WHAT NEEDS TO BE DONE :: Output only the lines below from the one containing "Task: Add a new section with the orange plus" to the one containing "Given: Click the Relevancy dropdown arrow", exactly as written, both ends kept.

BEGIN DATA RECORDS

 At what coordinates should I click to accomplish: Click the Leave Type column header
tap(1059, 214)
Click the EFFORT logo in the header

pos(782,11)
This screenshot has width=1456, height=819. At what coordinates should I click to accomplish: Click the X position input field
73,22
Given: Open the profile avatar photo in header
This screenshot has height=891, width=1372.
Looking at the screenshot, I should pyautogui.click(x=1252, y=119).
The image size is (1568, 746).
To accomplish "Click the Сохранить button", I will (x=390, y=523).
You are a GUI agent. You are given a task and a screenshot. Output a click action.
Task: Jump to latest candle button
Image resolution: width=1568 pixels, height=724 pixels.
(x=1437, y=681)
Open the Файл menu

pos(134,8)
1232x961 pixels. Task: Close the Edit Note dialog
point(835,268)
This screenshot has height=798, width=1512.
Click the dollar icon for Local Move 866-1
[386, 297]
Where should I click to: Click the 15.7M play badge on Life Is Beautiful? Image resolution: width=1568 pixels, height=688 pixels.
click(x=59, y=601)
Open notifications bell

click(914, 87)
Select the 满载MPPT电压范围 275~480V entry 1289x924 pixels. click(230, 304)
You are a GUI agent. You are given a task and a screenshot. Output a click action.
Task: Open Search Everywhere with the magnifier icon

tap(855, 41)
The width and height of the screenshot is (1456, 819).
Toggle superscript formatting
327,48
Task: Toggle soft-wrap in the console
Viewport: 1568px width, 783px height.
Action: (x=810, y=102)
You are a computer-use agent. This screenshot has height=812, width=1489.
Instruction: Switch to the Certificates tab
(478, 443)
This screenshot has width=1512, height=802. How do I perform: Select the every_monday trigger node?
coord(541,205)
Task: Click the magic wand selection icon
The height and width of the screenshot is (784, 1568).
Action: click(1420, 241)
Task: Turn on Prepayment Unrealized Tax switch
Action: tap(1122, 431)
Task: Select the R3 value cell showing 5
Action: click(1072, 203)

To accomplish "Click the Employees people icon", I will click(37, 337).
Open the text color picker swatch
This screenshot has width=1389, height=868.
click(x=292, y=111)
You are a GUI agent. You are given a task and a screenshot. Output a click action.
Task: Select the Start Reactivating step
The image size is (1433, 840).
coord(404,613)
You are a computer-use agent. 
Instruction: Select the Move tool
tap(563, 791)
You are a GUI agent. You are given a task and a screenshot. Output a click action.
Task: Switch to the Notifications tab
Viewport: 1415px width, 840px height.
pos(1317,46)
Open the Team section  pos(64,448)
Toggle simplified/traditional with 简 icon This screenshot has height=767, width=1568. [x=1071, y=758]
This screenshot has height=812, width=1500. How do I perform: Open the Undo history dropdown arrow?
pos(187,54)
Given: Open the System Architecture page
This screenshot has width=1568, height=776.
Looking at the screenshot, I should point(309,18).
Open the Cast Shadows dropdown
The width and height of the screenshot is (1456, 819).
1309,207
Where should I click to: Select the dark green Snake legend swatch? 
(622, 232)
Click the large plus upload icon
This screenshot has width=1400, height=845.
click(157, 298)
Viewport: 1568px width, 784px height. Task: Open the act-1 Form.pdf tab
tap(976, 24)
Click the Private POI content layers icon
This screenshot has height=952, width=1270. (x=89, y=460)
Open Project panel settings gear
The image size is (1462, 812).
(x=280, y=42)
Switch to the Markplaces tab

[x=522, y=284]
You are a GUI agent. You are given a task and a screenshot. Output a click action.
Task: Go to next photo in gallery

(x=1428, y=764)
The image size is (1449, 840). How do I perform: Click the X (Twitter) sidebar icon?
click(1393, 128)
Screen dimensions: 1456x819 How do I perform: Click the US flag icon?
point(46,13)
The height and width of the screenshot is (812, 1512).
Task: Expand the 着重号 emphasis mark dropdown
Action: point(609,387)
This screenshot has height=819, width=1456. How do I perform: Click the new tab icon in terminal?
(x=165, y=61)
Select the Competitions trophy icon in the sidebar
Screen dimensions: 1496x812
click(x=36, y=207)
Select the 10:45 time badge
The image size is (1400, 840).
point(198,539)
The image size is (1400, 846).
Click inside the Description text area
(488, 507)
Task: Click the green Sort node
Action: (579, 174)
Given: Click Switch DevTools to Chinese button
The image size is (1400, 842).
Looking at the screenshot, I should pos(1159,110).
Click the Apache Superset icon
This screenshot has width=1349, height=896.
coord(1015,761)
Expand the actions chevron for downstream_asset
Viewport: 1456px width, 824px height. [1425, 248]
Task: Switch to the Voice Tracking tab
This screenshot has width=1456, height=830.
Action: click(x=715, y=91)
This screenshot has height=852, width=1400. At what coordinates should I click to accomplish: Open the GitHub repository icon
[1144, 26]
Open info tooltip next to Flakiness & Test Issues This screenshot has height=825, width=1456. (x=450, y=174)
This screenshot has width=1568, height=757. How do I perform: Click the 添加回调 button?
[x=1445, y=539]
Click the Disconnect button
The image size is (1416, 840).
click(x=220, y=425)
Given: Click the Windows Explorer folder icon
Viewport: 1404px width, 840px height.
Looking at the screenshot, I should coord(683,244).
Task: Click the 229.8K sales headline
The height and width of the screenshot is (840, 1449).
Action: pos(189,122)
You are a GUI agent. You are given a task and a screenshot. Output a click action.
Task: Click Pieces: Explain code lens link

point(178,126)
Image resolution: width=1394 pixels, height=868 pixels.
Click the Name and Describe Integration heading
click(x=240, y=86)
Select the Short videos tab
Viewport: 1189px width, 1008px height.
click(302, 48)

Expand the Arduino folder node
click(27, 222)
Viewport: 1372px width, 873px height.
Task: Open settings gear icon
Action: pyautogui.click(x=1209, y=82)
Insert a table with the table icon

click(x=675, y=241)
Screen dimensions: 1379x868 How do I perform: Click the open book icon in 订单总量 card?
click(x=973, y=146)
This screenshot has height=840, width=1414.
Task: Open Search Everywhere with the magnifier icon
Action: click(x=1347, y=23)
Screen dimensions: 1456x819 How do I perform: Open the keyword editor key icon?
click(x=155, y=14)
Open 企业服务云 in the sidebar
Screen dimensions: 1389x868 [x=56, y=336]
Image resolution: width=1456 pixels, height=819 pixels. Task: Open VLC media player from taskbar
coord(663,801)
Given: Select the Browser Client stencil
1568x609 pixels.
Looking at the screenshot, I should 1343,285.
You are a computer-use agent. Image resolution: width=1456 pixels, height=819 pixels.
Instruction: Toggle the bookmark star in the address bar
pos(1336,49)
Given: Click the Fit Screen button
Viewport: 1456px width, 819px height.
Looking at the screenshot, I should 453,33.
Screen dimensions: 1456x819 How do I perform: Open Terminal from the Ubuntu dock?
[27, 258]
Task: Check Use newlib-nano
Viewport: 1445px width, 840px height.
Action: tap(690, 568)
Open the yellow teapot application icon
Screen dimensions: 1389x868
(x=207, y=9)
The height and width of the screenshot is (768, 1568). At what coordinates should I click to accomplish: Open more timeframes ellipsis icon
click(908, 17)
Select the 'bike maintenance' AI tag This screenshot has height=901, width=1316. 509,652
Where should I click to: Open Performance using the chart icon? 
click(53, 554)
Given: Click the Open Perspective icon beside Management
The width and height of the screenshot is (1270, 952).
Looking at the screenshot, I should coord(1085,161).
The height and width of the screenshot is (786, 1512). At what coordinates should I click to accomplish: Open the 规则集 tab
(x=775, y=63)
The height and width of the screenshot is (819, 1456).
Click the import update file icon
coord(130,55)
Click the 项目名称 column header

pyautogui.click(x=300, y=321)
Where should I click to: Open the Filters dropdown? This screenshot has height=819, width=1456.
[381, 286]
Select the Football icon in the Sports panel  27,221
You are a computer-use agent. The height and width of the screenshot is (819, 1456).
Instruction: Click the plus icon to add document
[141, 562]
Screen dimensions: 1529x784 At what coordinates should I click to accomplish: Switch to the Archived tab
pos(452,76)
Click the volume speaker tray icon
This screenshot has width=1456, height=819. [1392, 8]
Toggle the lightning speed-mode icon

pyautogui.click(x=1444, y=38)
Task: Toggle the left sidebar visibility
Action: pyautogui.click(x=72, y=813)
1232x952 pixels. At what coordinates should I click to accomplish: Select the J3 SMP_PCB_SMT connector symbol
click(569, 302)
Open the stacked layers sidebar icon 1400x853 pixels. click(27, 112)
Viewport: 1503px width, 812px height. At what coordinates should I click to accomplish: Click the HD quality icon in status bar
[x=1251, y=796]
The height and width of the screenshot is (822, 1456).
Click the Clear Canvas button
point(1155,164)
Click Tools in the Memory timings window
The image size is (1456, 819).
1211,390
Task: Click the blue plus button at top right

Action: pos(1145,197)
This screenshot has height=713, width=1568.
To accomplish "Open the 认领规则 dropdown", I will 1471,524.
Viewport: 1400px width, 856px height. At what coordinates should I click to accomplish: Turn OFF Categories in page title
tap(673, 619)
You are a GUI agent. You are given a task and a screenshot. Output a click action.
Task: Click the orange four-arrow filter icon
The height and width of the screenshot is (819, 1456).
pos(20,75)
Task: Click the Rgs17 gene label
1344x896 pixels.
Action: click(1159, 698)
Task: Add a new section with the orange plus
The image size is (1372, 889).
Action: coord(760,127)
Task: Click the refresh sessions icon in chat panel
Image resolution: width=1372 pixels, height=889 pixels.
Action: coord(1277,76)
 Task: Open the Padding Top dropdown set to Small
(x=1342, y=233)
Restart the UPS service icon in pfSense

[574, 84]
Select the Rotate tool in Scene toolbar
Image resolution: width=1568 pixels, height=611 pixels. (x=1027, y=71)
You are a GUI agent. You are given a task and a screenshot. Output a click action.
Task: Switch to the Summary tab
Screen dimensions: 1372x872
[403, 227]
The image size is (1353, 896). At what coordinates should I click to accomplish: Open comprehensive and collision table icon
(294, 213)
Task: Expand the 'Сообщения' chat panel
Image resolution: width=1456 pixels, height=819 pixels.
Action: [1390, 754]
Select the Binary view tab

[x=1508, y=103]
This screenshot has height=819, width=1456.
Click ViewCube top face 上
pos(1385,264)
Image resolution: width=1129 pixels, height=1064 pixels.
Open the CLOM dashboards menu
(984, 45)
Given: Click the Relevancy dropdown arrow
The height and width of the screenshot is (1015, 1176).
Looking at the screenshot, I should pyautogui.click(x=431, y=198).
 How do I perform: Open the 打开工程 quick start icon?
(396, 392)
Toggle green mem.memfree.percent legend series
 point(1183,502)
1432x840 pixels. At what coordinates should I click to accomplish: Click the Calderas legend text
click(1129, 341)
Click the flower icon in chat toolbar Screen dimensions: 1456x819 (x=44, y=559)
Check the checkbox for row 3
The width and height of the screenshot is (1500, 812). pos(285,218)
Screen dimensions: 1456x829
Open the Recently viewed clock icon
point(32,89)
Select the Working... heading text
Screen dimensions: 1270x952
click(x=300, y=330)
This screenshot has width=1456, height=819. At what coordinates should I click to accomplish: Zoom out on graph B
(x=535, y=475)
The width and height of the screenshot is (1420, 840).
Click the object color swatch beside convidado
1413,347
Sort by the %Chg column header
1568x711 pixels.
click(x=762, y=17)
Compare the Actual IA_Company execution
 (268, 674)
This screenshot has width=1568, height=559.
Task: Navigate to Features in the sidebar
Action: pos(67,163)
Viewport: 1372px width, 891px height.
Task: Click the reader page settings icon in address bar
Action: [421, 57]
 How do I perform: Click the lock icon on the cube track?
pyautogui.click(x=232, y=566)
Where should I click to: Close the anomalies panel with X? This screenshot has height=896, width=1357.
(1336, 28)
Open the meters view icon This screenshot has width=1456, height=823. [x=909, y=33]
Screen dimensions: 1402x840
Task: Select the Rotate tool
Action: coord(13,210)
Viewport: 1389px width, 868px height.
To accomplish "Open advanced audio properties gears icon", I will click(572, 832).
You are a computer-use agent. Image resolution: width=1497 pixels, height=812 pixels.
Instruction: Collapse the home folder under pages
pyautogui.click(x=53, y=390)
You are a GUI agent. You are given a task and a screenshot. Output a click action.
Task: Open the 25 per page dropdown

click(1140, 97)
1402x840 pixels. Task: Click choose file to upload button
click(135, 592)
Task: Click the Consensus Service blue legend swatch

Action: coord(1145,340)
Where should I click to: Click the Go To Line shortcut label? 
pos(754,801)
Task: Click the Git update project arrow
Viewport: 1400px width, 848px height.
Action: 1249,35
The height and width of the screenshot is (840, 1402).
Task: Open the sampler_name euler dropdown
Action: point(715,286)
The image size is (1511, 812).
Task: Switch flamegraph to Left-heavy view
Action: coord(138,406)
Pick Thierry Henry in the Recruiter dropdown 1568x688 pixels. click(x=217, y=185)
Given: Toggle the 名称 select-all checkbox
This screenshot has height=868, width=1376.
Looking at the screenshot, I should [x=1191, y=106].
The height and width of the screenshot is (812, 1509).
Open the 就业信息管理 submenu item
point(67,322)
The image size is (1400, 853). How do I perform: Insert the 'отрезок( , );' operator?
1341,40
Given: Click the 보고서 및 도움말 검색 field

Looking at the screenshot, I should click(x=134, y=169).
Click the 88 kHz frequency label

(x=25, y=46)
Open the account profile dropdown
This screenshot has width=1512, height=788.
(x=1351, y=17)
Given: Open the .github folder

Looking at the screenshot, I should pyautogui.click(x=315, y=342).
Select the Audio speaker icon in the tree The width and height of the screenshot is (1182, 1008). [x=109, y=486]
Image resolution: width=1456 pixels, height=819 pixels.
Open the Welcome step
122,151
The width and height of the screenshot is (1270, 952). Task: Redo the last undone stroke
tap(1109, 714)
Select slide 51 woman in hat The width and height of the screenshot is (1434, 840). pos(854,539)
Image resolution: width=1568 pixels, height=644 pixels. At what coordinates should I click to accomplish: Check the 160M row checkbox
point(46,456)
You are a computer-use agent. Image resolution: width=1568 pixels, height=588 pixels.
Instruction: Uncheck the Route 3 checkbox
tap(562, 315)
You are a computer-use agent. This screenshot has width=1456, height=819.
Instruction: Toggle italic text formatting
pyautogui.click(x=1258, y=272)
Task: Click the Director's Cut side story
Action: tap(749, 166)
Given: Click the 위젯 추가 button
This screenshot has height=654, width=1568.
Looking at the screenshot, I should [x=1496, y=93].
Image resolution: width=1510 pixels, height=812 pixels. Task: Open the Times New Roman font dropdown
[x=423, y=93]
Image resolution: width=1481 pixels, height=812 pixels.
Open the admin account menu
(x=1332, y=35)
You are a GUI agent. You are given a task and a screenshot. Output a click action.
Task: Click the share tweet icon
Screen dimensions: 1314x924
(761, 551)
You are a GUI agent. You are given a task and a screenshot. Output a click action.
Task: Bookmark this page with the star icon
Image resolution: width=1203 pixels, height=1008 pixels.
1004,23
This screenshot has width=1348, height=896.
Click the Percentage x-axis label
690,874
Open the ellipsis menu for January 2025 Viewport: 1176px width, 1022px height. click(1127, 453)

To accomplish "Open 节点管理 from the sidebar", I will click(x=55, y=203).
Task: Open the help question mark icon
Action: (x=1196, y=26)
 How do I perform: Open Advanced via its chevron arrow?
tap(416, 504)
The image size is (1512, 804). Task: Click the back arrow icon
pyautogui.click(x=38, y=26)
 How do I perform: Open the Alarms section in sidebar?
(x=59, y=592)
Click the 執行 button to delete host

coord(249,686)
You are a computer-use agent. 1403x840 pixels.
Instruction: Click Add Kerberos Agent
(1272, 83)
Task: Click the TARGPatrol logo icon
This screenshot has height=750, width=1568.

END DATA RECORDS

TASK RESULT ::
Task: Add a new section with the orange plus
The image size is (1372, 889).
Action: coord(760,127)
Task: Click the refresh sessions icon in chat panel
Image resolution: width=1372 pixels, height=889 pixels.
Action: coord(1277,76)
 Task: Open the Padding Top dropdown set to Small
(x=1342, y=233)
Restart the UPS service icon in pfSense

[574, 84]
Select the Rotate tool in Scene toolbar
Image resolution: width=1568 pixels, height=611 pixels. (x=1027, y=71)
You are a GUI agent. You are given a task and a screenshot. Output a click action.
Task: Switch to the Summary tab
Screen dimensions: 1372x872
[403, 227]
The image size is (1353, 896). At what coordinates should I click to accomplish: Open comprehensive and collision table icon
(294, 213)
Task: Expand the 'Сообщения' chat panel
Image resolution: width=1456 pixels, height=819 pixels.
Action: [1390, 754]
Select the Binary view tab

[x=1508, y=103]
This screenshot has height=819, width=1456.
Click ViewCube top face 上
pos(1385,264)
Image resolution: width=1129 pixels, height=1064 pixels.
Open the CLOM dashboards menu
(984, 45)
Given: Click the Relevancy dropdown arrow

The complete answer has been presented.